The BoJ continues to battle what’s left of the market over the rate on benchmark 10Y bonds. Earlier today, it again stepped in to put a lid on rates at 0.10%.
Some analysts assume Kuroda will take steps to normalize rates in order to relieve pressure on banks and create some headroom for future easing. To this, I say “fat chance.”
First, with its enormous debt burden, Japan needs higher rates like a fish needs a bicycle. Second, higher rates would bolster the yen which we all know craters equities.
While it’s possible Kuroda will utter some mumbo-jumbo that sounds logical enough, there is simply no way he will do anything to endanger the patient — already on life support. the only analysts who don’t understand this are the ones who don’t understand the yen carry trade.
The USDJPY has already backtested the broken rising channel from 2010. Yet, it has also backtesting the broken falling channel from 2015. As such, it is truly in limbo. And, as long as central bankers can maintain equity values by doing essentially the same thing they’ve been doing, they will.
Speaking of which…guess which algo bait helped stocks recover from Friday’s tumble?
Algos weren’t too thrilled with CL’s breakdown, but are willing to forgive and forget now that it has tacked on a couple of percent (as usual, in the after-hours.)
And, as always, VIX was only too happy to plunge in the last few minutes of trading.
All together, it’s a delicate balance that has the algos seeming a bit wary. With more and more carbon-based investors reigning in their equity exposure, can TPTB keep all these plates spinning?
continued for members…
RB clearly broke down overnight.
Ideally, the SMA200 will get tagged in the next day or two. But, As we discussed last week there’s decent support at 1.9975.
SPX’s best near-term target is the red TL at around 2800-2802.

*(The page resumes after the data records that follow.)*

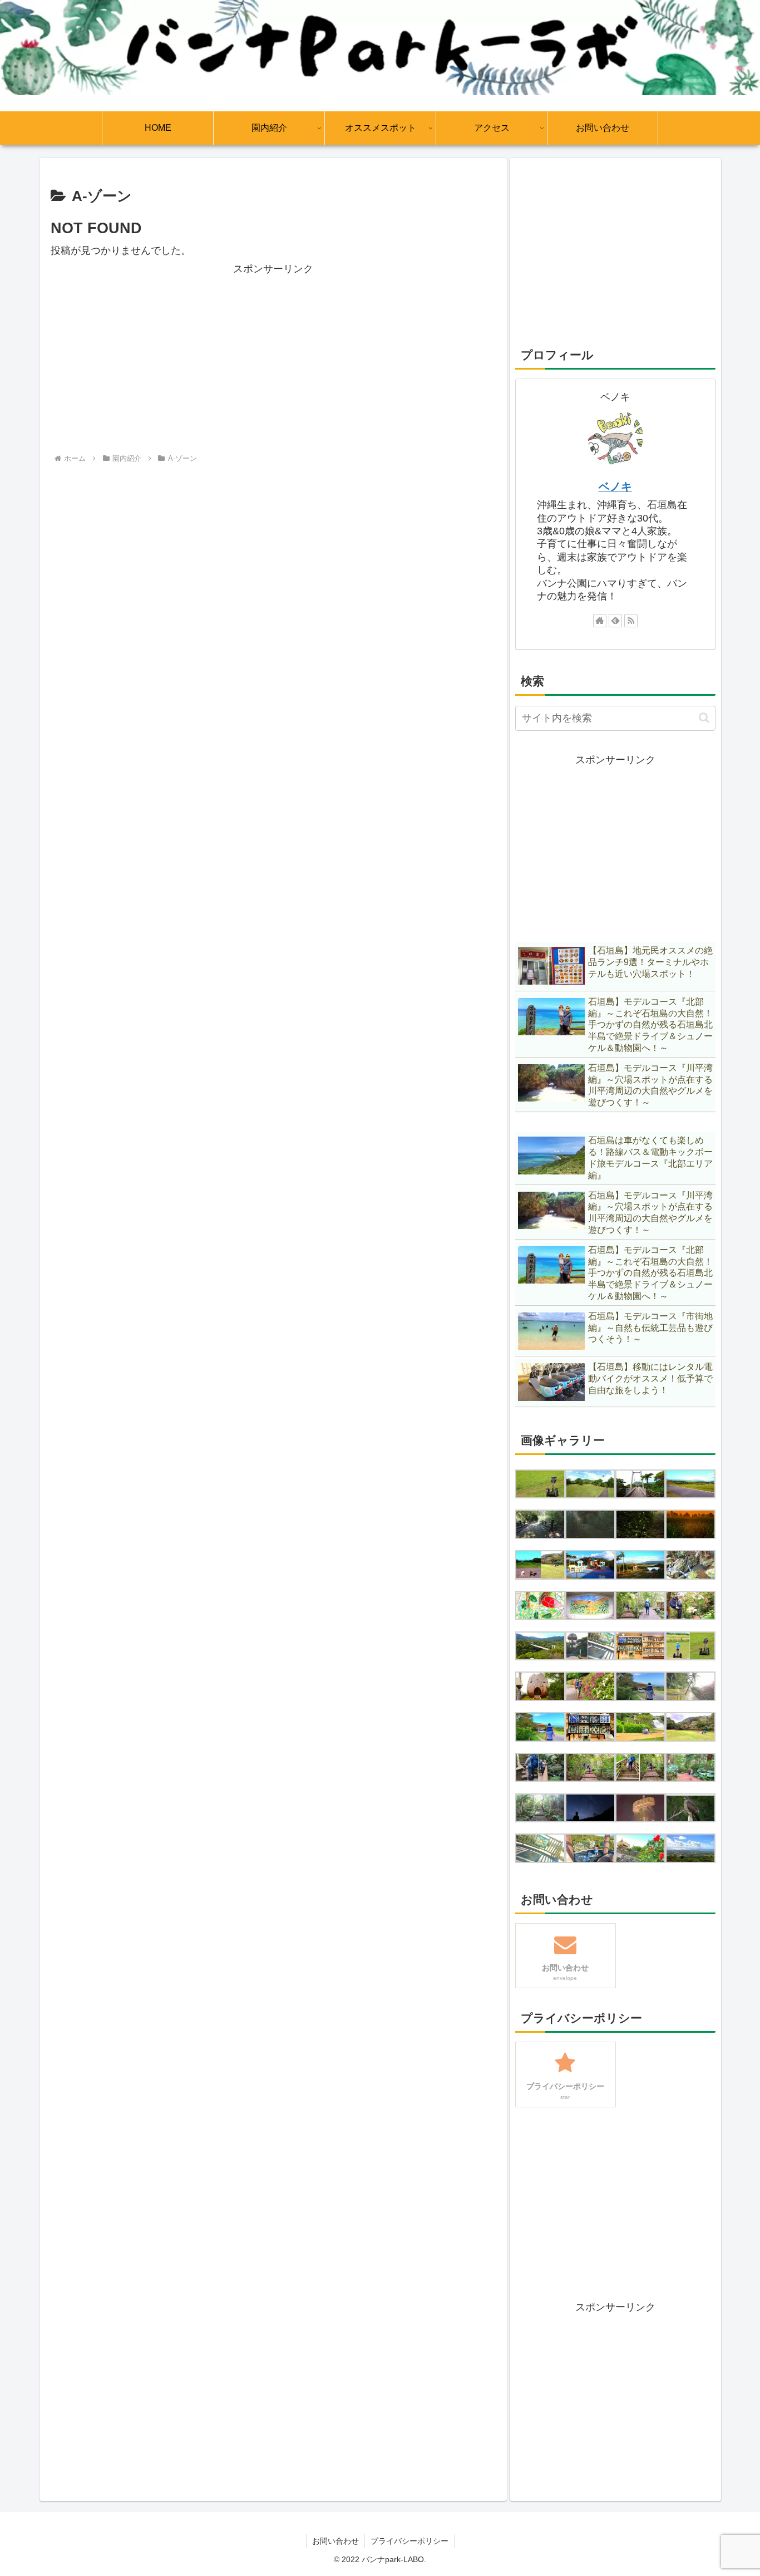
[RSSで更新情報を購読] (631, 620)
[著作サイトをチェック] (599, 620)
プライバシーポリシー (409, 2540)
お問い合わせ (335, 2540)
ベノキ (615, 486)
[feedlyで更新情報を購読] (615, 620)
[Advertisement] (273, 356)
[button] (704, 717)
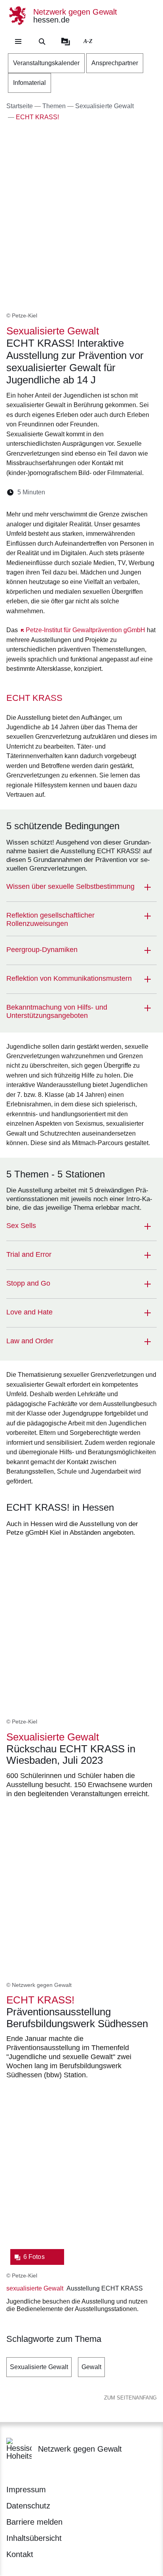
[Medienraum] (66, 41)
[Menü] (18, 41)
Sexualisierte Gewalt (39, 2367)
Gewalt (91, 2367)
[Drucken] (119, 492)
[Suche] (42, 41)
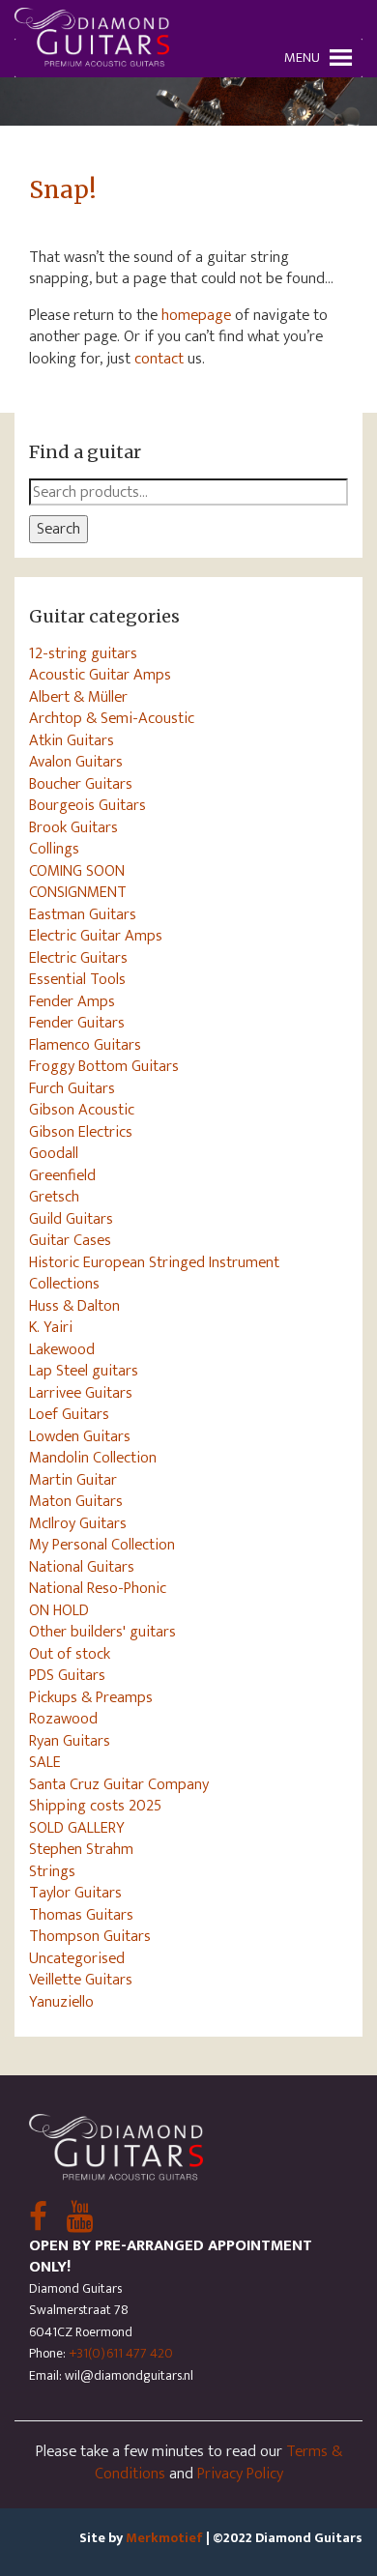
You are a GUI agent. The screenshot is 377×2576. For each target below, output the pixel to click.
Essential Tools (77, 979)
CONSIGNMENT (78, 892)
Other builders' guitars (102, 1631)
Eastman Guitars (82, 914)
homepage (196, 315)
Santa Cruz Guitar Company (119, 1784)
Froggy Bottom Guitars (104, 1066)
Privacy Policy (240, 2473)
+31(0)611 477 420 (121, 2353)
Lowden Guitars (79, 1436)
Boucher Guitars (80, 783)
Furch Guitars (72, 1088)
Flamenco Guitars (85, 1044)
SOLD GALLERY (77, 1827)
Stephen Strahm (81, 1849)
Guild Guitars (71, 1218)
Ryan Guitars (69, 1740)
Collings (54, 848)
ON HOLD (59, 1610)
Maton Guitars (76, 1501)
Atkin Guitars (71, 740)
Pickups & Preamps (91, 1697)
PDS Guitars (67, 1675)
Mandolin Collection (93, 1457)
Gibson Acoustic (81, 1109)
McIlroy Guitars (78, 1523)
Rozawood (63, 1718)
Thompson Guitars (90, 1936)
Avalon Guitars (76, 761)
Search (58, 528)
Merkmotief (164, 2538)
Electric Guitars (78, 957)
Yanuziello (61, 2001)
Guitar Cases (70, 1240)
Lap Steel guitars (83, 1370)
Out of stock (69, 1653)
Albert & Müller (78, 696)
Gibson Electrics (80, 1131)
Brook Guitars (73, 827)
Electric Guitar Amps (95, 935)
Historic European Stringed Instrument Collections (154, 1273)
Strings (52, 1871)
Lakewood (62, 1349)
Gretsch (54, 1196)
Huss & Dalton (74, 1305)
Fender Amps (72, 1001)
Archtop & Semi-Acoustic (111, 718)
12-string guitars (83, 653)
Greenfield (62, 1175)
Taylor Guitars (75, 1892)
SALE (45, 1762)
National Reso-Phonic (97, 1588)
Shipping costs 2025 (95, 1805)
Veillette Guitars (80, 1979)
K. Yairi (50, 1327)
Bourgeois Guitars (87, 805)
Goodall (53, 1153)
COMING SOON (77, 870)
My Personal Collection (102, 1544)
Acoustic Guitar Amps (100, 674)
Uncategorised (77, 1958)
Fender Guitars (77, 1022)
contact (159, 358)
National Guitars (81, 1566)
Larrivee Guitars (80, 1392)
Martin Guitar (73, 1479)
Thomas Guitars (81, 1914)
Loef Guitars (69, 1414)
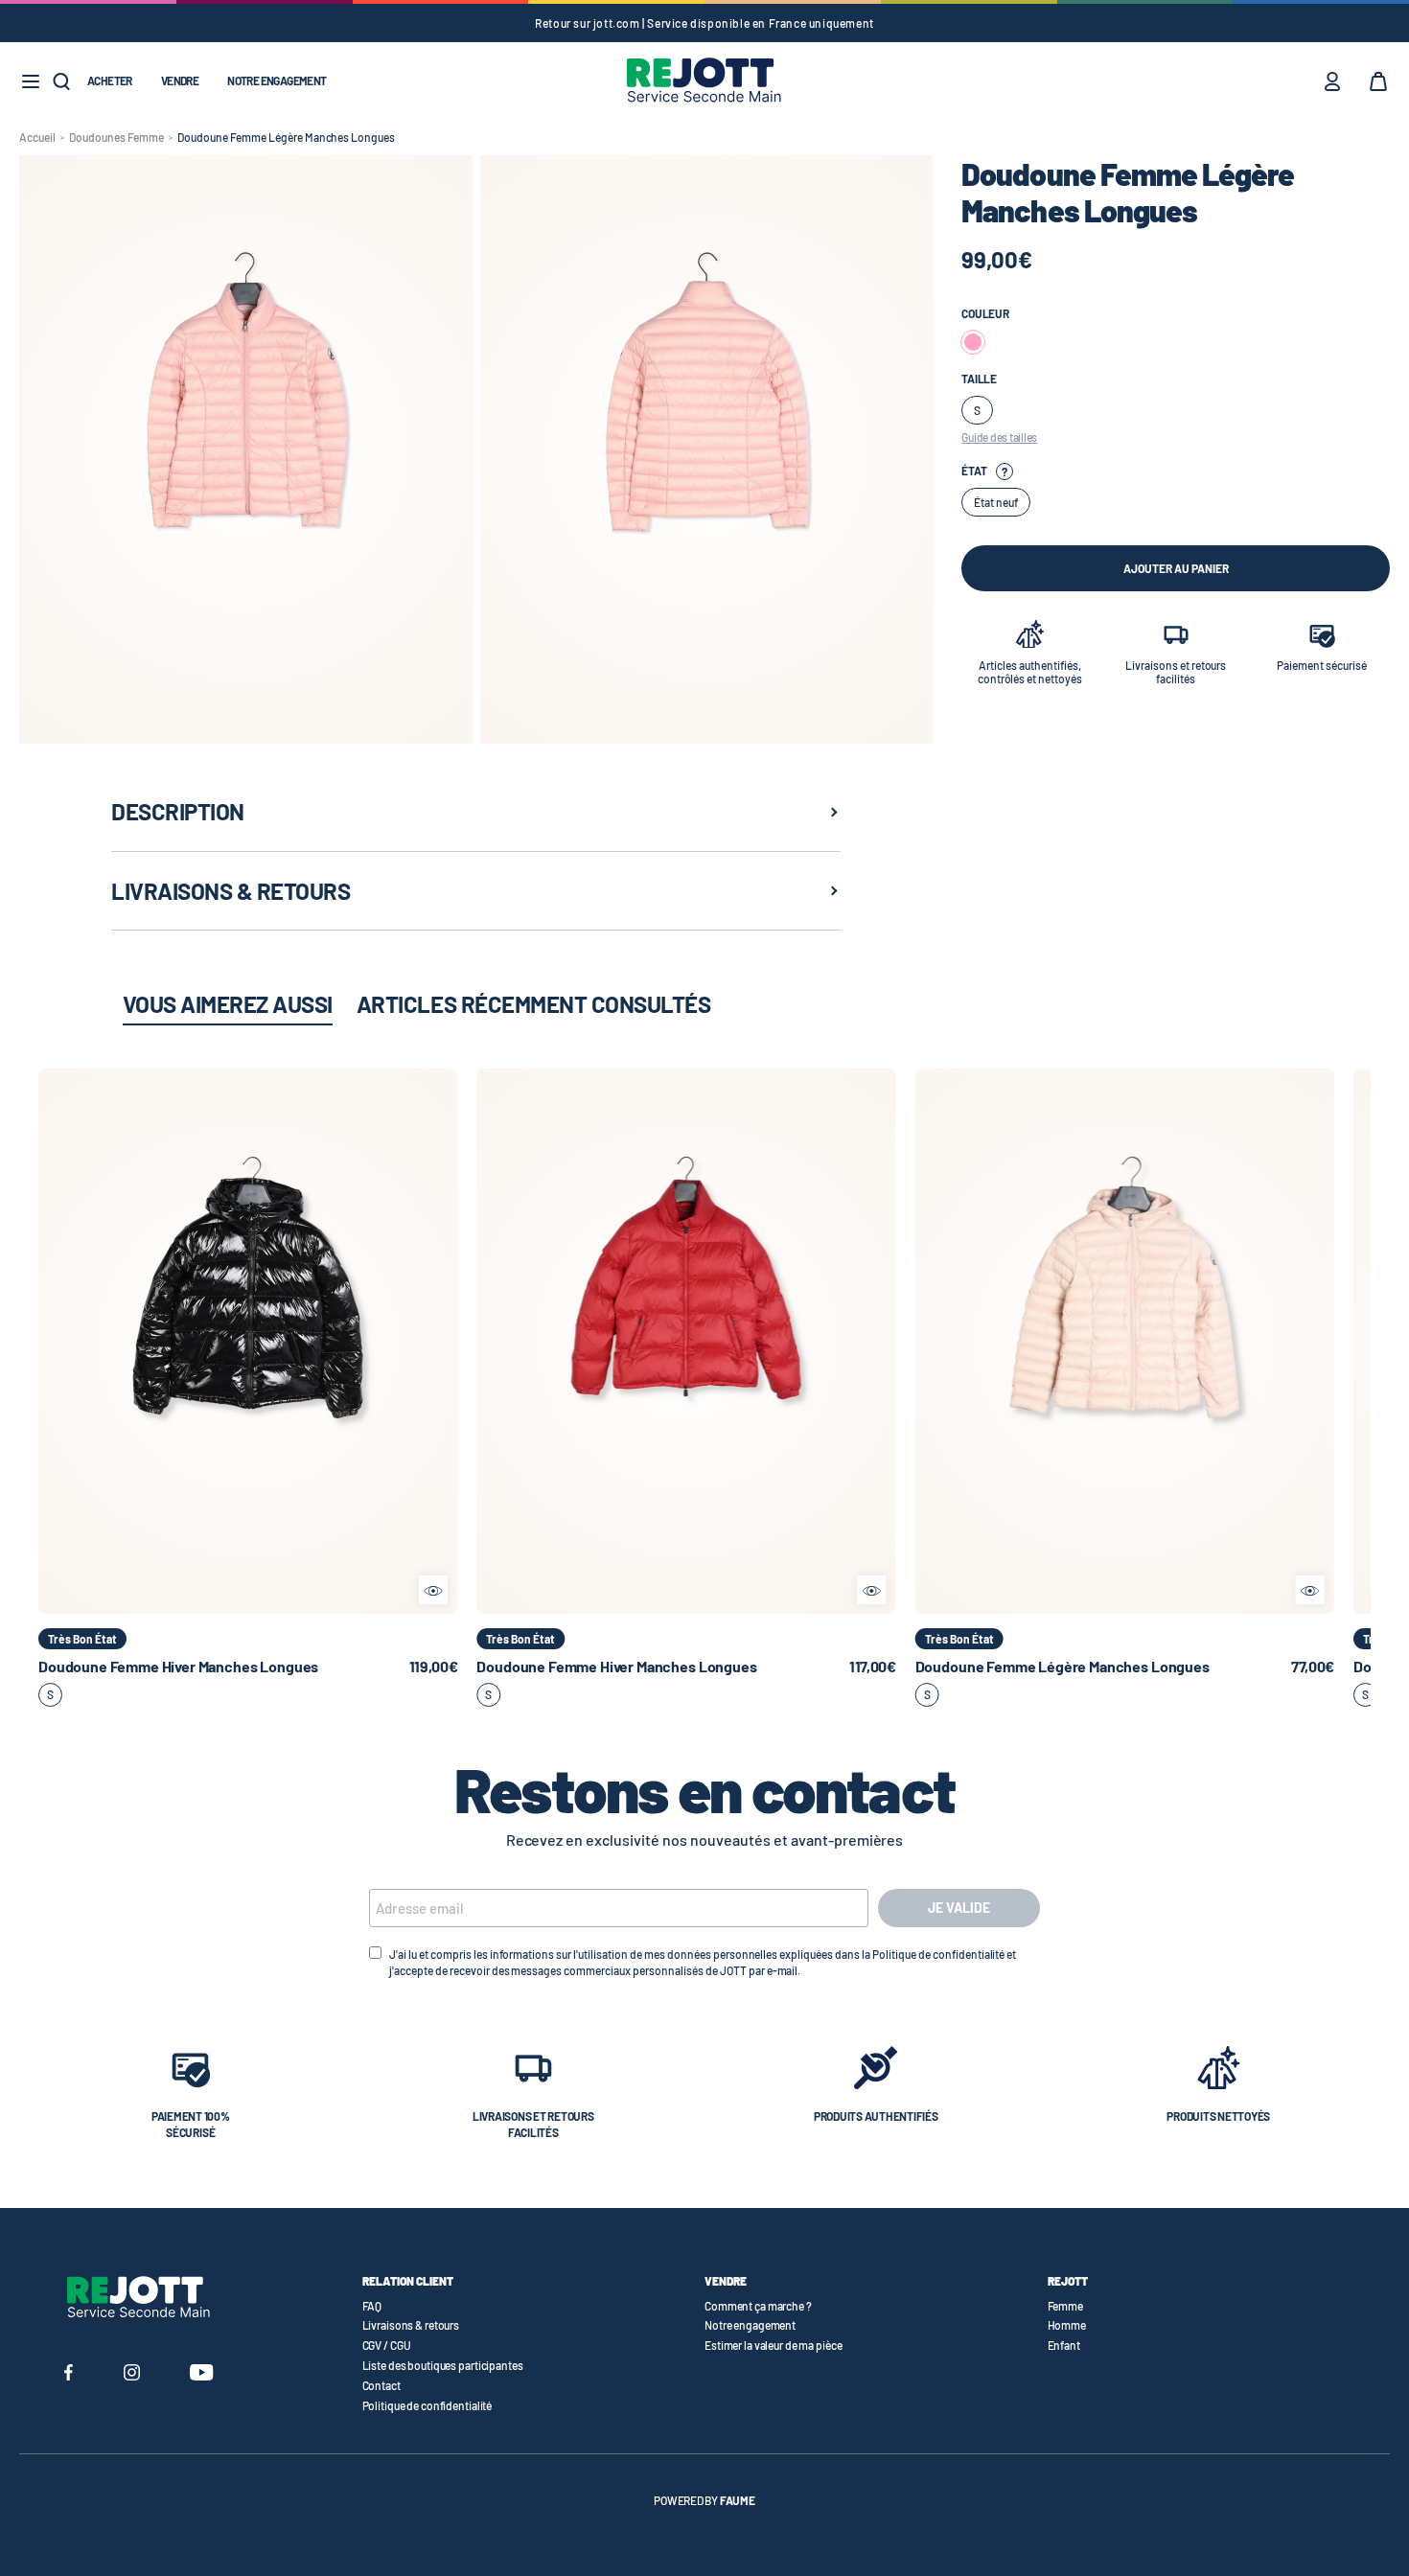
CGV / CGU (386, 2345)
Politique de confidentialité (427, 2405)
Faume (737, 2500)
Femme (1065, 2305)
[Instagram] (132, 2374)
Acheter (109, 80)
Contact (381, 2385)
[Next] (442, 1340)
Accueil (37, 137)
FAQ (372, 2305)
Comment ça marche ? (758, 2305)
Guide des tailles (999, 437)
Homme (1067, 2325)
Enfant (1064, 2345)
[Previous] (52, 1340)
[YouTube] (202, 2374)
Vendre (179, 80)
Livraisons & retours (411, 2325)
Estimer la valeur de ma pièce (773, 2345)
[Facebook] (68, 2374)
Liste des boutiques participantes (442, 2365)
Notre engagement (276, 80)
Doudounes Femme (116, 137)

Many times, the low for these carefully scripted declines arrives at 12:34. In any case, it’s getting close to the initial support, with the .786 at 2800.07, the previous high at 2801.90 and the red trend line at 2802.50.
Wherever it bounces, it should occur when VIX reaches its SMA200 at 14.37. If VIX pops through 14.37 (or the .618 at 14.43) then things could get ugly.

UPDATE: 12:50
VIX just popped up to slightly beyond its SMA200 (14.45), while SPX slumped below its support and ES came within a point of its analogous TL. I assume VIX will reverse here, meaning SPX/ES will bounce. SPX’s initial target should be around 2807. Important to keep an eye on VIX…
A reminder of our next targets in case VIX pops through 14.43 and SPX remains below 2800:
SPX’s SMA20 is at 2788, the channel midline at 2775-2780, the SMA50 at 2761, the channel line at 2751 and the SMA20 where it crosses the 2.24 at 2703.62 (currently at 2694.99.)
Down to the wire, here, and things aren’t looking so great for the bulls. CL/RB have backed off their earlier highs, VIX is threatening to break out past its SMA200, and USDJPY is waffling. This could go either way. But, I still like the idea of COMP dropping sharply to complete its SMA200 and channel backtest.
The FAANGs continue to look dicey, which might clear the way for lower prices overall. Having said that, we could still see VIX slammed in the closing minutes and/or overnight. And, USDJPY is still unsettled. So, remain short only if you can deal with the overnight gap risk.
And, NKD looks very vulnerable here. Having broken the latest TL of support, it could tumble quite a bit if the SMA200 doesn’t hold.
If SPX doesn’t go on to make new lows, here, there is bounce exposure up to the SMA10 at 2815.96 — which the SMA5 200 should reach early tomorrow morning.